Folks, this is reason number 312 to regulate your alcohol consumption. Poor Julie.

Tuesday, July 25, 2006

All Over the Place

Gosh, I am just all over the place right now...

At the end of August, I will begin a new job as an Ajunct English Instructor at the University of South Florida (Tampa). I will be teaching five classes (ENC 1101 and 1102).

I am so beside myself with excitement that I may spontaneously combust.

Friday, July 21, 2006

Supercalifragilisticexpialidocious!

Things are going to ROCK here in Tampa tonight! We are going to the Mary Poppins Sing-A-Long at the Tampa Theatre. There will be singing! And goody bags! And costumes!*

Guess who I am going to be?!? Guess! Okay, I will tell you....

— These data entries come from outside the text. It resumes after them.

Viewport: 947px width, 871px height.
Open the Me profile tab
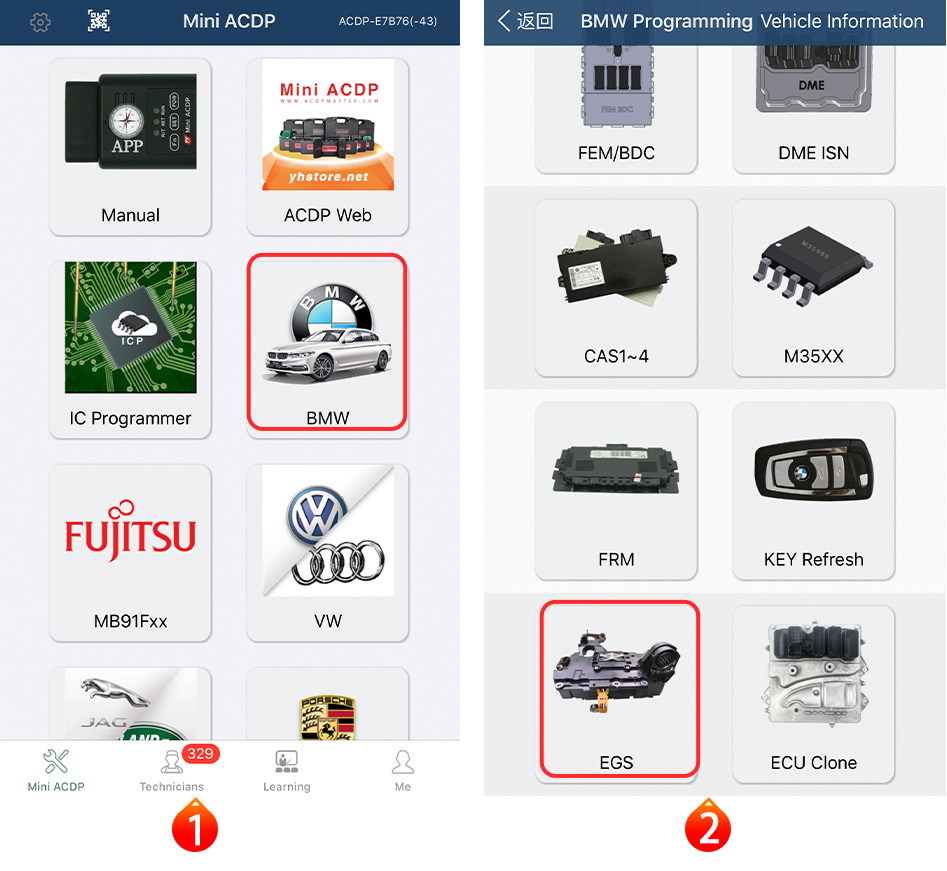click(403, 771)
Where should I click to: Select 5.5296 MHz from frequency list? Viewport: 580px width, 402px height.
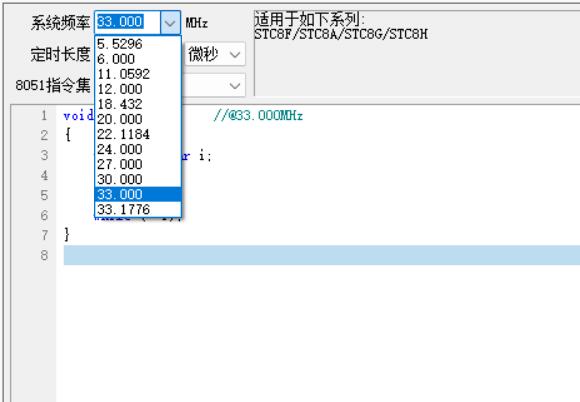138,44
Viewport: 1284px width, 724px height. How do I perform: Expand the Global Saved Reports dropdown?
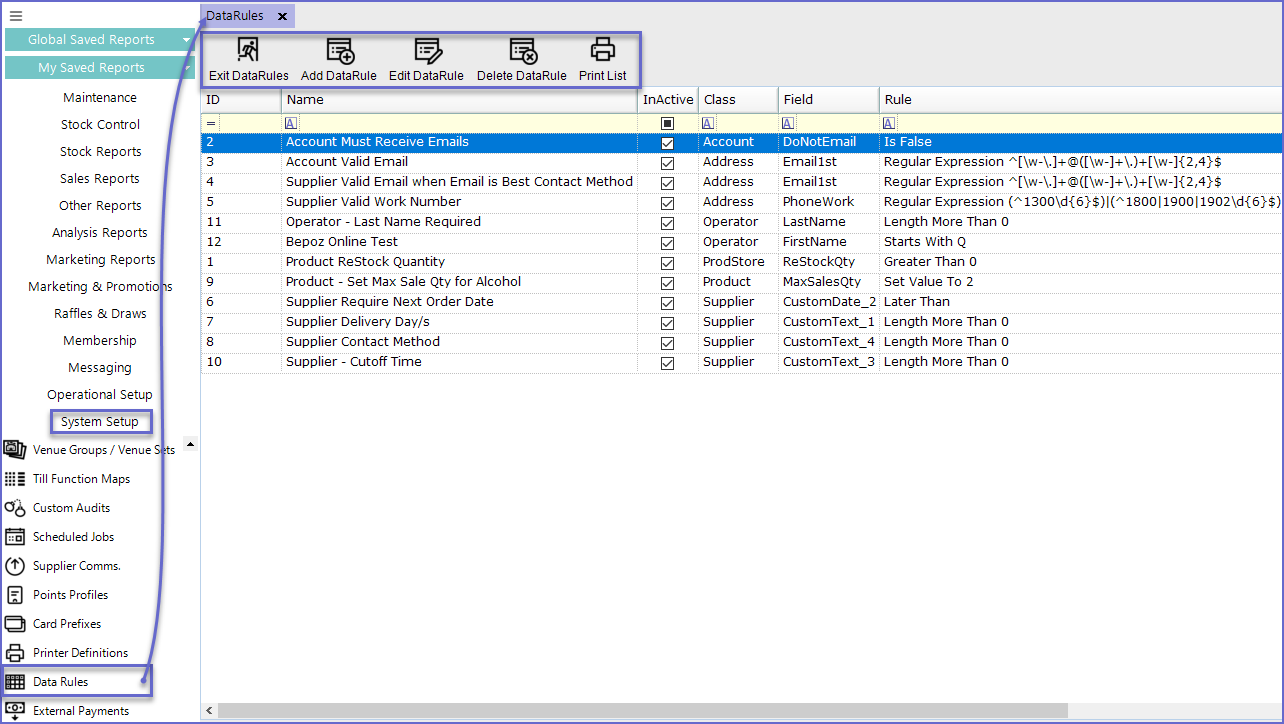[x=187, y=40]
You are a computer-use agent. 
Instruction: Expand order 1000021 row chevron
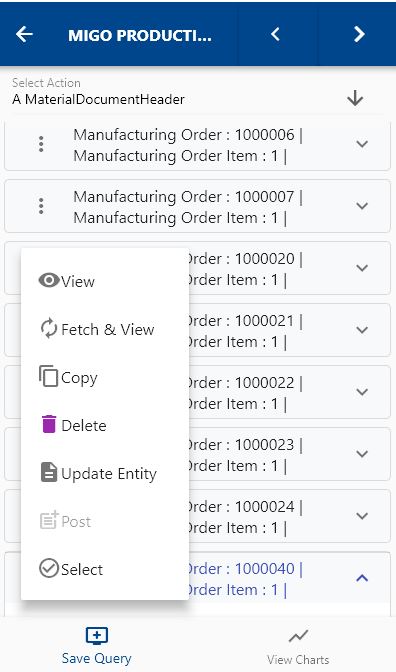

Andrew! (look for me in the Minor Characters section)

*Pictures will appear on Squirrelly or Just Salt on Monday.

Thursday, July 20, 2006

Are You Down with G-O-D?!?

Today, I got a call from the Director of All Things Bible Study at my church. He asked if I wanted to lead a Disciple I Bible Study course. Stop laughing. Okay, it really isn't that funny. DUDE, stop laughing so I can tell you the story!

I am incredibly flattered that he asked me to lead this class (I would be leading it with one or two other folks). And when I say flattered, I mean... well, I just mean flattered, alright? This is exactly the kind of opportunity I was looking for when I joined this church. And what makes this opportunity even more significant is that he contacted me because the facilitators from the class I took last year gave me rave reviews. These are some of the most intelligent, introspective Christians I know. That they think that highly of me ... well, let's just say that this is more of an ego-boost that I could ever have hoped for.

But I can't do it. I can't teach the class.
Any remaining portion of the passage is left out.